What is most striking about the profile of gold rush immigrants is their youth. It was the world’s young people who most readily grasped the opportunity to seek the wider horizons of Victoria’s golden frontier. Going ahead—getting ahead—became the motto of the mid-1850s, as if the old world was a glutinous bog, dragging down aspirations and suffocating dreams. Now there was an empty land far from home where one could break free of the quicksand of economic stagnation and the mire of tradition. George Francis Train, at twenty-four, was typical. Not an upstart or an ingénue, but genuinely representative: young, newly married, starting out, getting ahead. He was also a man who would not be fazed by cataclysmic change. At the age of four, George had been orphaned when his parent
s and three sisters died in a yellow fever epidemic in New Orleans.
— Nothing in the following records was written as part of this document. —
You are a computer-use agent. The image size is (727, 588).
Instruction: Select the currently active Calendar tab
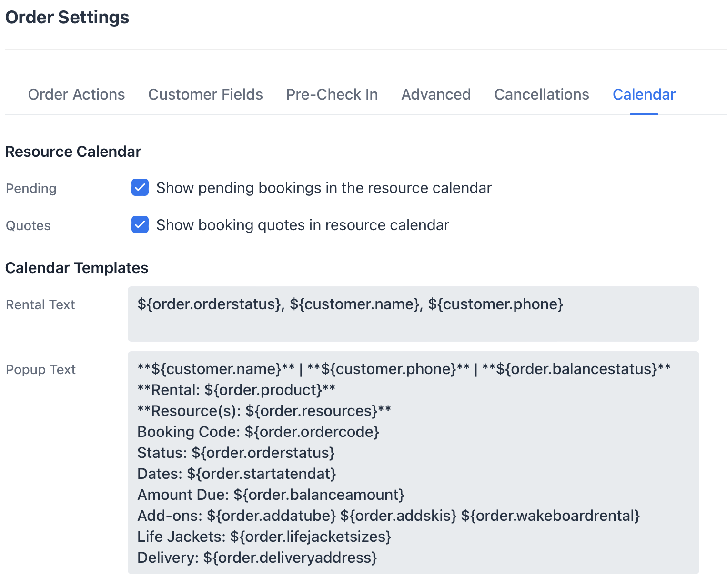tap(644, 94)
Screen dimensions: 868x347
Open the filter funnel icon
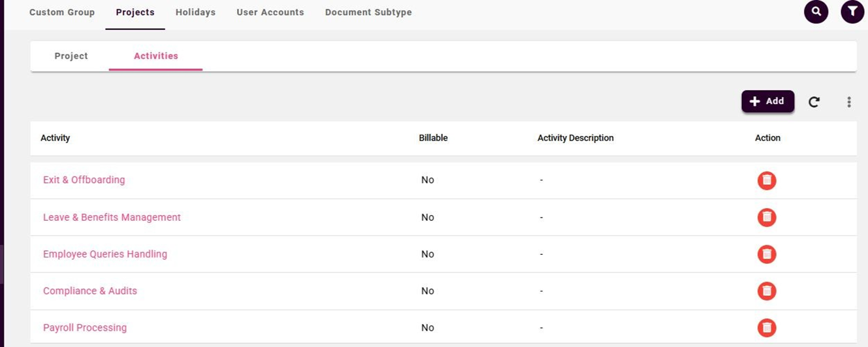(x=852, y=12)
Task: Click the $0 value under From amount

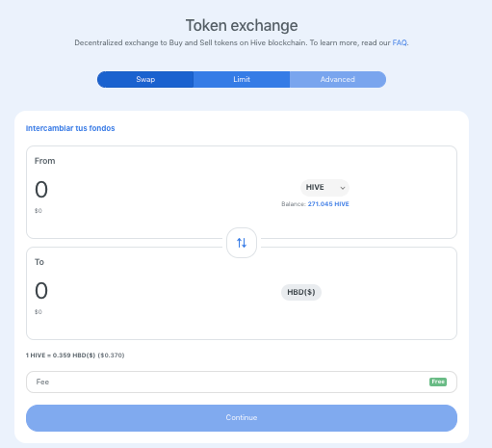Action: click(39, 211)
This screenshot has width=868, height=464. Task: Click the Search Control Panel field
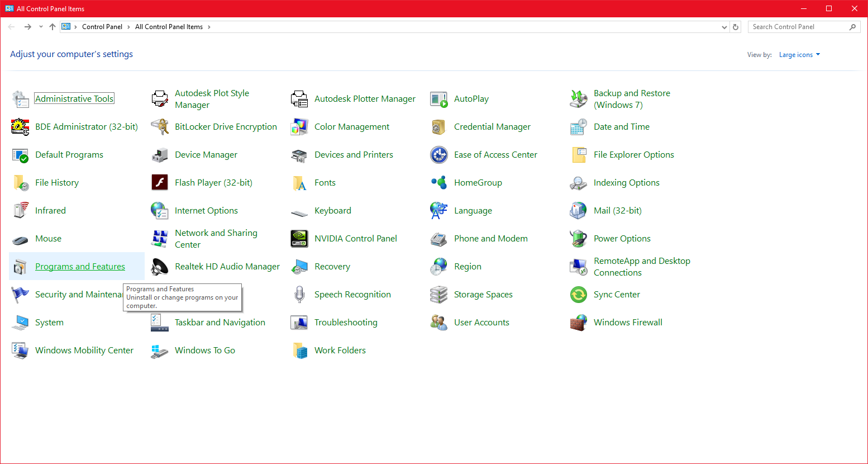pyautogui.click(x=798, y=27)
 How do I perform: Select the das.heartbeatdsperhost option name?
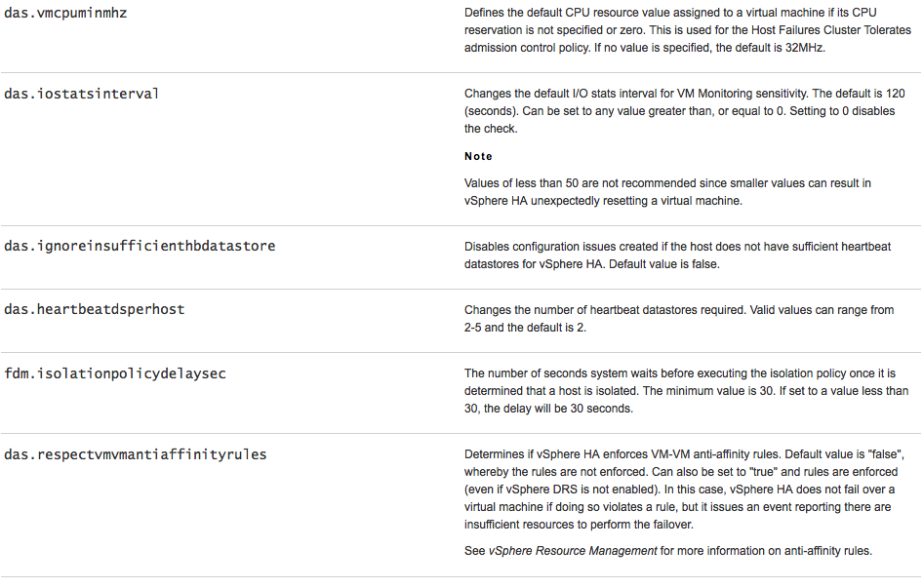[95, 309]
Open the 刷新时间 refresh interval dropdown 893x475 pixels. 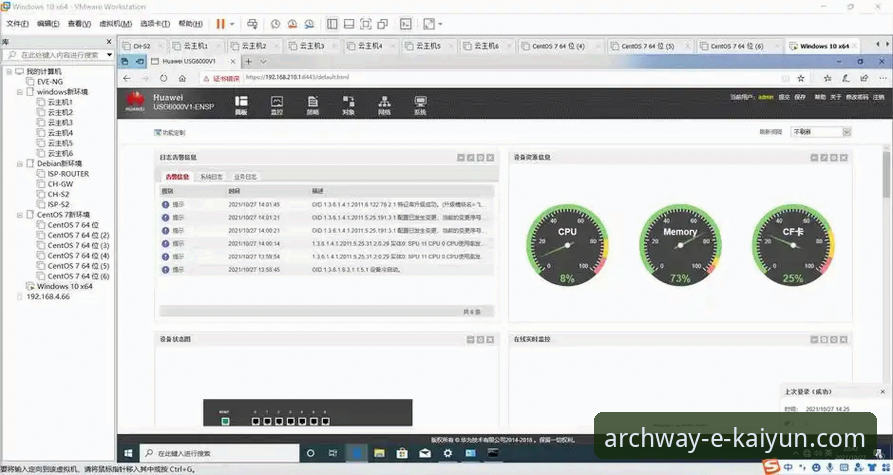pos(820,131)
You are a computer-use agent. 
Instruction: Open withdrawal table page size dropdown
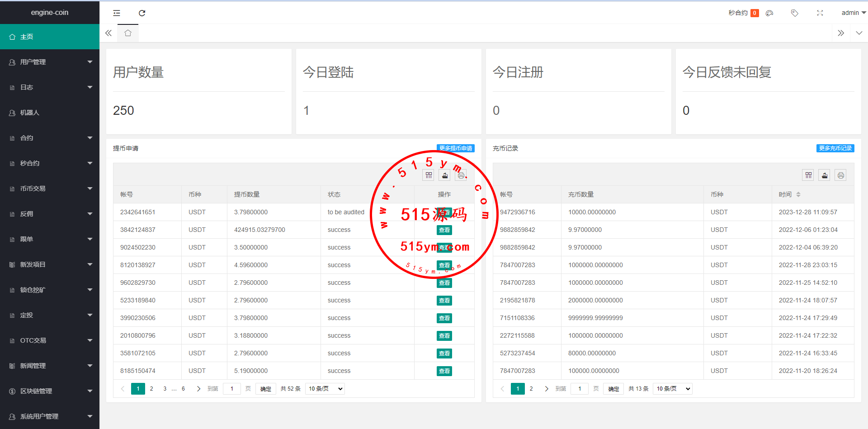pos(325,389)
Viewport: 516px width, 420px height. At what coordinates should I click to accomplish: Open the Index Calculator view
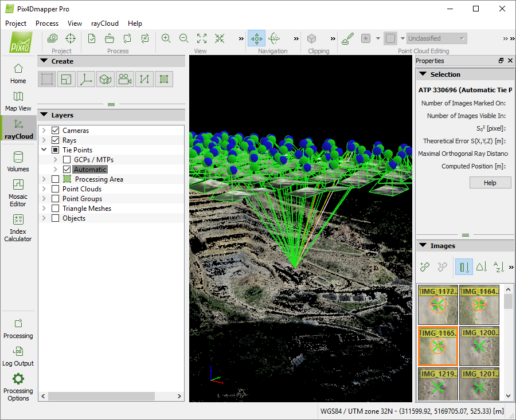point(18,226)
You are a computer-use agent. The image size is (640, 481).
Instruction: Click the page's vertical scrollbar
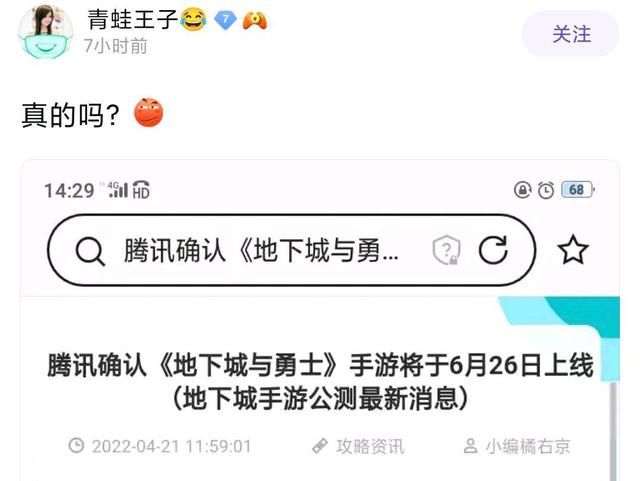[x=613, y=431]
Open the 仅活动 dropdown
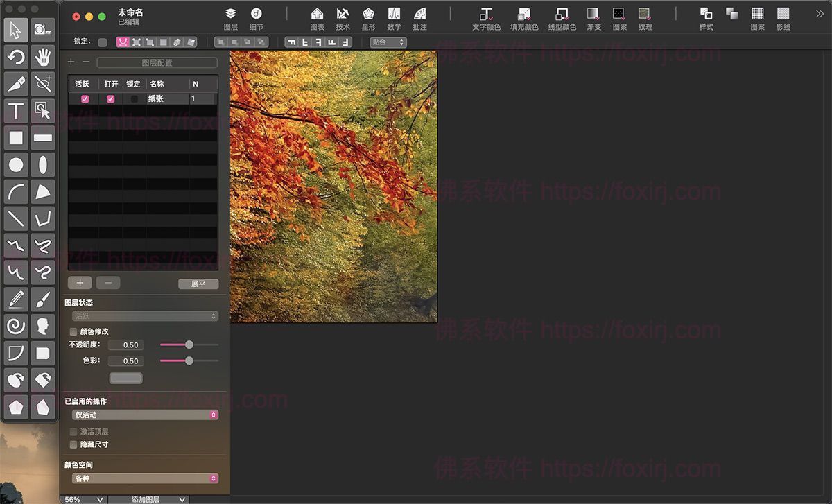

Charles Evans too felt the primal tug of new beginnings and was young enough to make the transition. Charles James Evans was born in 1827 in Ironbridge, Shropshire, a town that calls itself ‘the Birthplace of the Industrial Revolution’ and takes its name from the famous thirty-metre, cast-iron structure that was built across the River Severn in 1779. Charles was the second in his family of four boys: brother George Bassnet was senior by two years. Charles and George’s father, Charles, worked as an excise officer, postmaster and printer. He was a learned man who raised his sons to value education and their Wesleyan faith.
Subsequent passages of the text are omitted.